Williamson focused on the
corporate world for most of the next two decades, working as a business manager, earning a
mechanical-engineering degree at the University of Texas at Austin and an M.B.A. from Rice
University. He began making his return to art in 1991 when he took a marble-sculpting techniques
course in Pietrasanta, Italy.
A decade later, nearing midlife, Williamson reassessed—and
ultimately radically changed—his
priorities. For the last four years he has enjoyed a full-time career as a sculptor.
Now, he,
wife Susan and their son, Fenton, divide their time between his hometown of Dallas and Budapest,
a city he first visited in 1994 when he was there to “import sporting goods
and catchy toys into Hungary.”
Much of Williamson’s time in Hungary is spent taking
in the color and slower pace of European family life, finding inspiration for new works, gathering
materials, learning new technical skills and constructing new pieces.

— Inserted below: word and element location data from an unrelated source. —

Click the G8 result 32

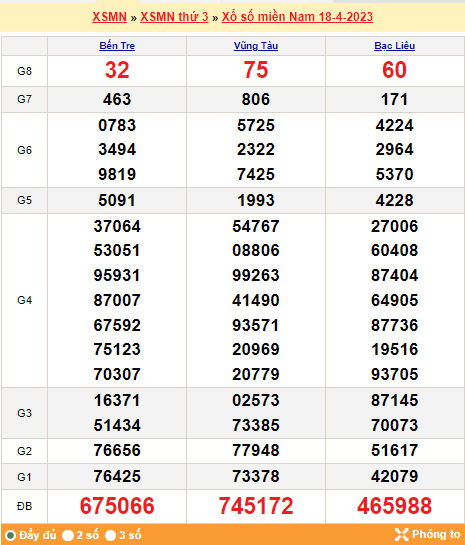tap(117, 70)
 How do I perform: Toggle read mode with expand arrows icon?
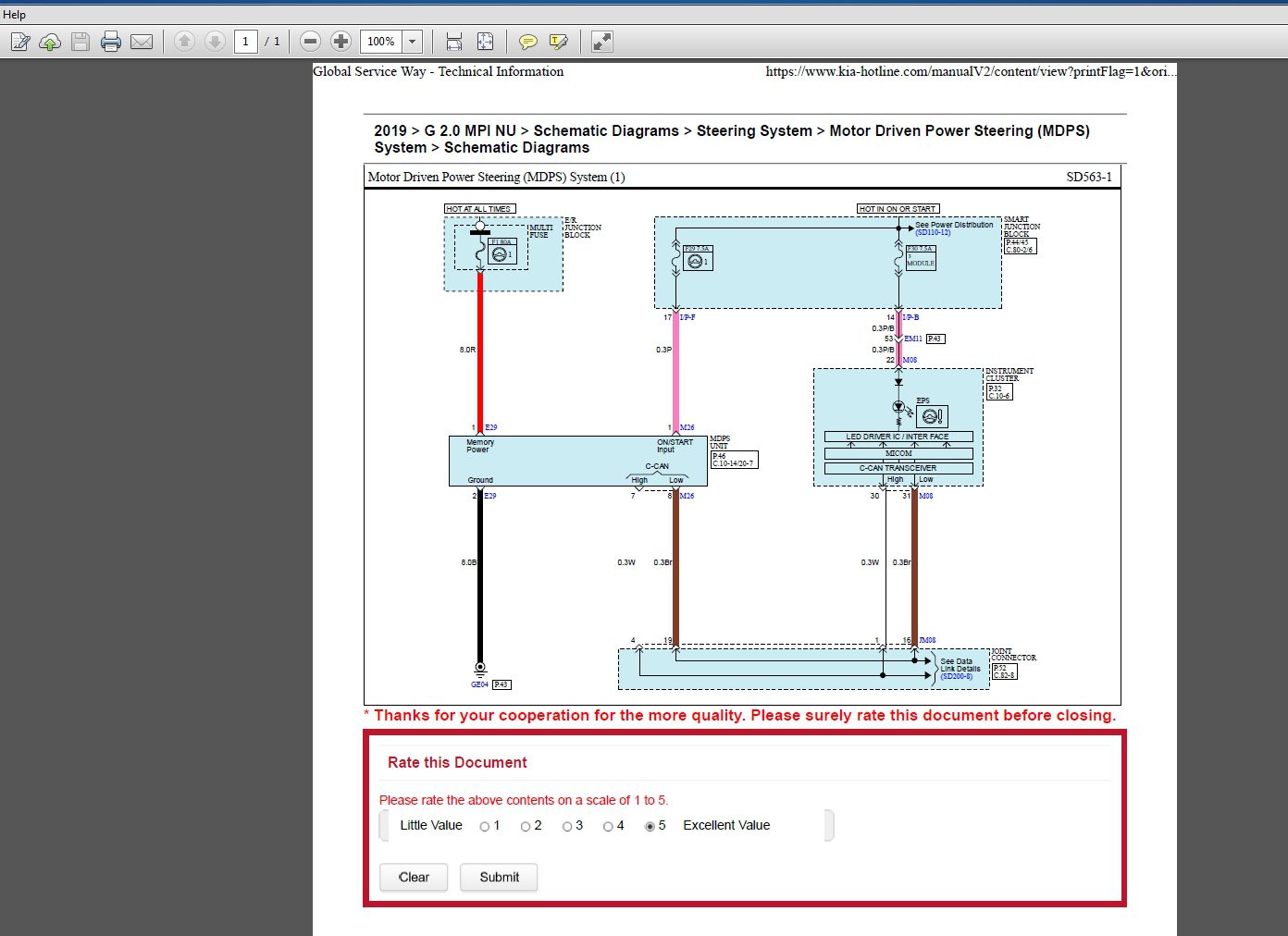(601, 42)
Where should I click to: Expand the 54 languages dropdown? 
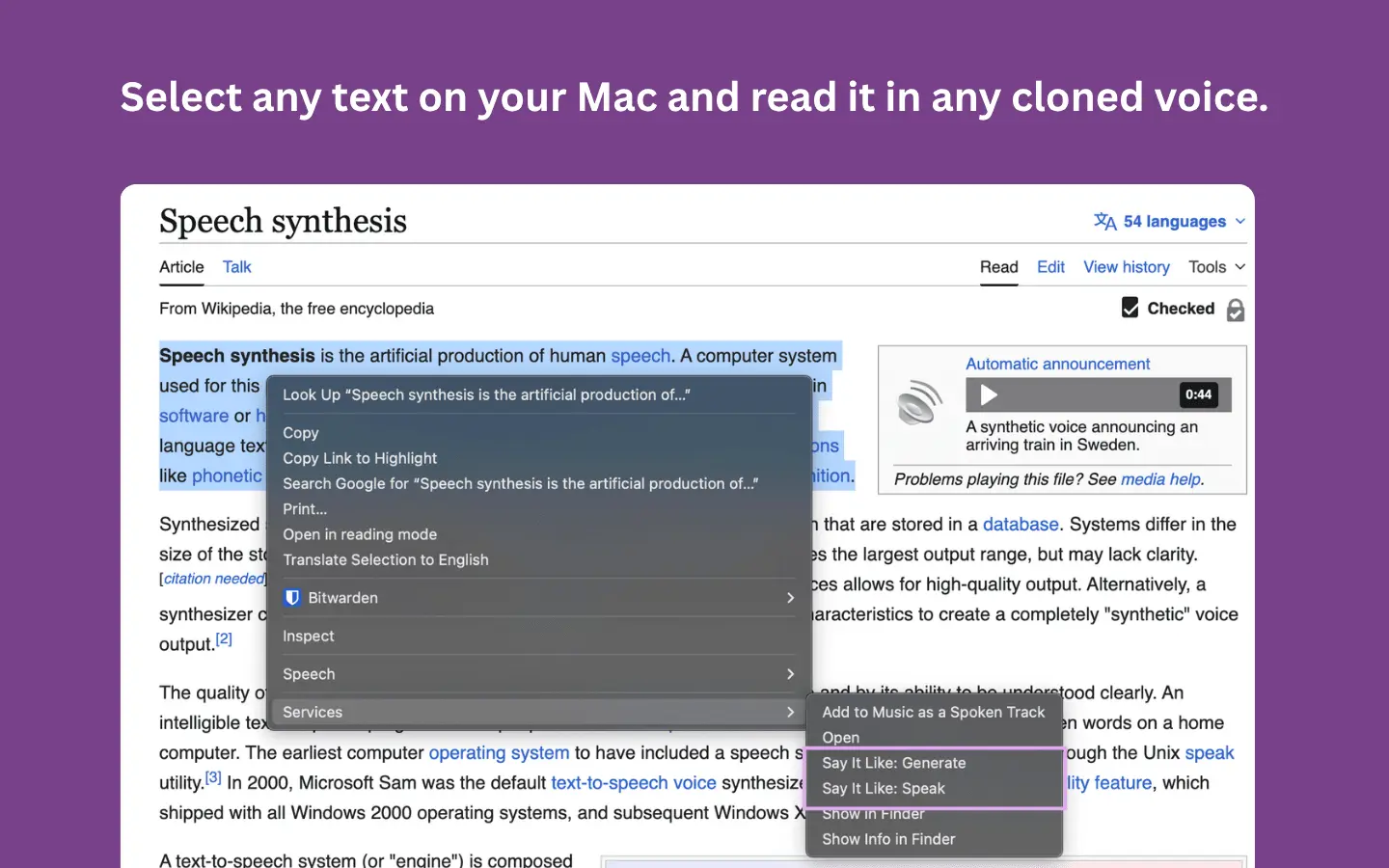click(1169, 222)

Since his mid-career U-turn,
Williamson also has strived to create works that deliver greater international impact and “challenge
the viewer to consider alternative possibilities, creating at least the opportunity to change
the way the viewer thinks,” he explains.
“With my conceptual works there is the
desire to succeed in discovering how to bring life to ideas.”
Consider his piece Kyoto
No Kyoto, a commentary on the Bush administration’s rejection
of the 1997 Kyoto Protocol, an agreement by developed nations to limit greenhouse-gas emissions.

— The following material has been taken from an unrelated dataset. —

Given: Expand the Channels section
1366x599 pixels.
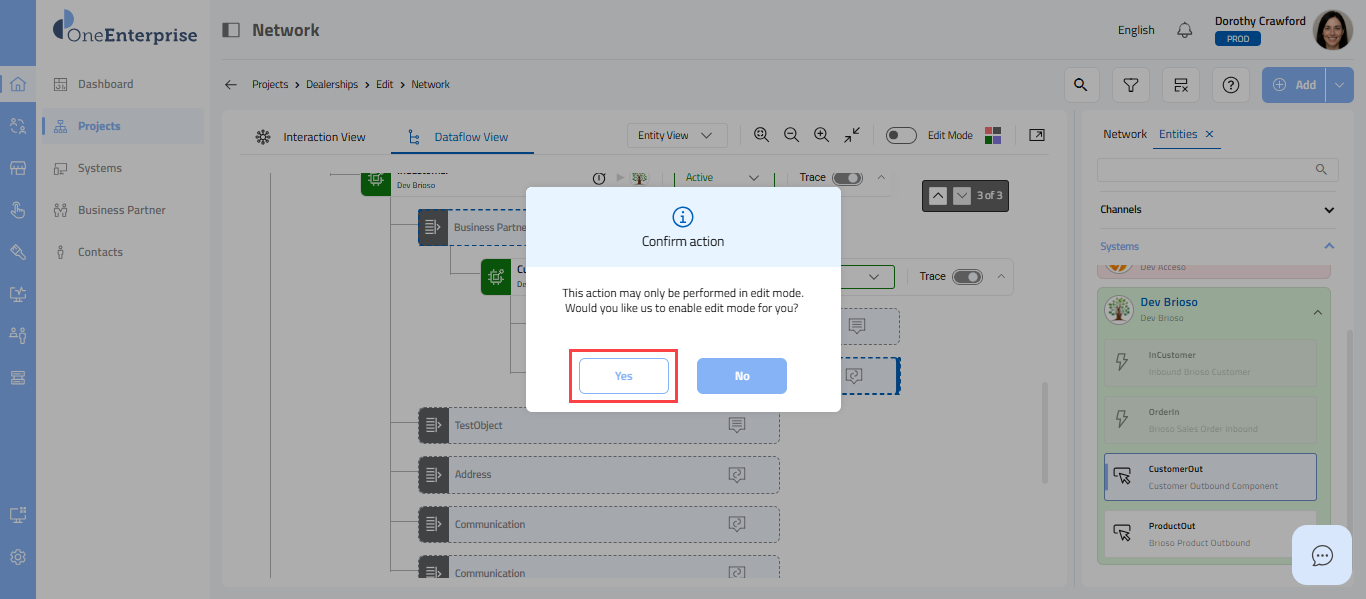Looking at the screenshot, I should coord(1328,210).
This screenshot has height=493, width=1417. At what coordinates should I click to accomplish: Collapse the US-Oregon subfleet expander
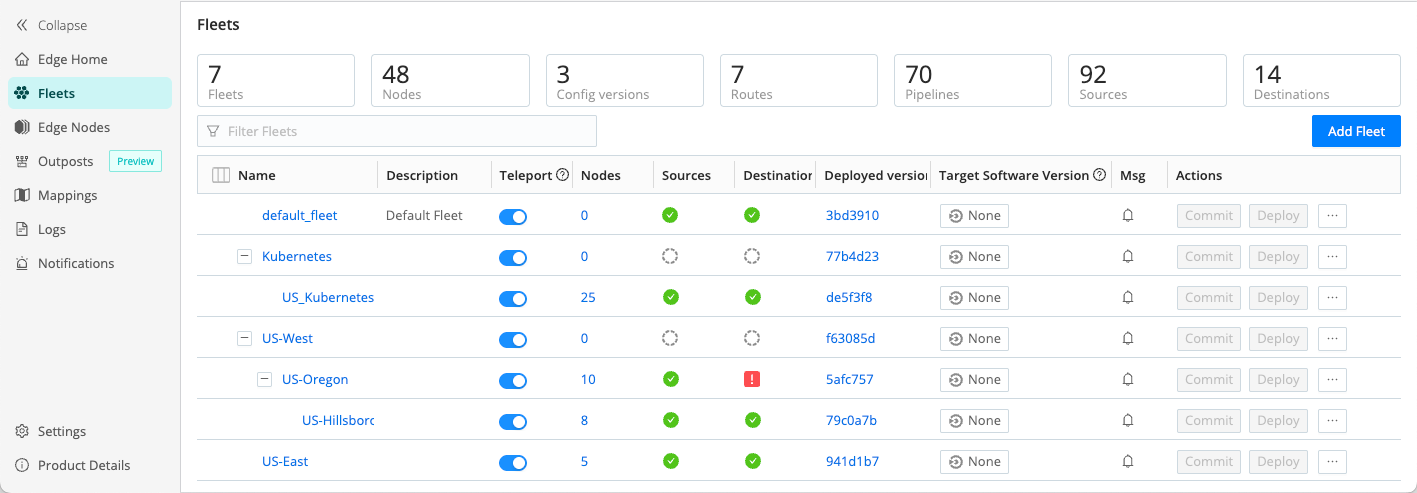coord(264,380)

Says Williamson, “I created in plastic a classically posed female bust
with a forlorn expression, melted off the top half of her head and embedded in its place a
glass bulb with dirty motor oil, along with a piece of foam rubber carved with the word ‘Kyoto,’ added
a certain amount of filth to the work and sealed it in runny, clear epoxy. So ‘Kyoto’ floats
forever atop the dirty motor oil encapsulated in our subconscious.”
And the critical reaction
to his work? “I’ve been accepted into about 15 competitions
around the United States over the last year, no small feat in itself, and have won top awards
in three.”
Clients, he says, “have been mostly business executives or their spouses,” who
are willing to pay the not-insignificant price for Williamson’s sculptures.
“I have
done a couple of bronze pieces in a series that I sold for $500. Most works, especially my
marble pieces, sell for around $20,000. But I am about to sell my most difficult piece, a marble
torso made from three different colors of marble, titled C-6 for $32,000.”
Though happy
marketing his work, mainly in the southwestern United States and eastern Europe, “my
main professional goal is to gain representation by a flagship Manhattan gallery,” Williamson
notes.
“But I also want to keep raising the bar for myself to create great and
meaningful works of art. In this regard, I’m currently working on both an abstract series
called Reconstructing Budapest and a monumental stone work for a town hall in Dallas.”
The
latter, a 7-foot-tall, 1,000-pound contemporary marble sculpture of a stack of books was set
for installation in October outside the Highland Park public library.
But back to that road
once taken then abandoned. Though brief in time the impact of Dickinson on Williamson’s
life and work was profound.
“While at Dickinson, I took classes in design and drawing,
both taught by Susan Nichols [adjunct professor of art and retired associate dean], a terrific
person and quite inspirational. In retrospect, those art classes at Dickinson meant a lot because
they turned out to be the only formal college art classes I ever took.
“In today’s
art world so much of success centers on a work’s original and creative
design,” Williamson adds. “So I reflect on my ‘A’ in that design class. In fact,
I plan to resurrect some ideas from that class in upcoming works.”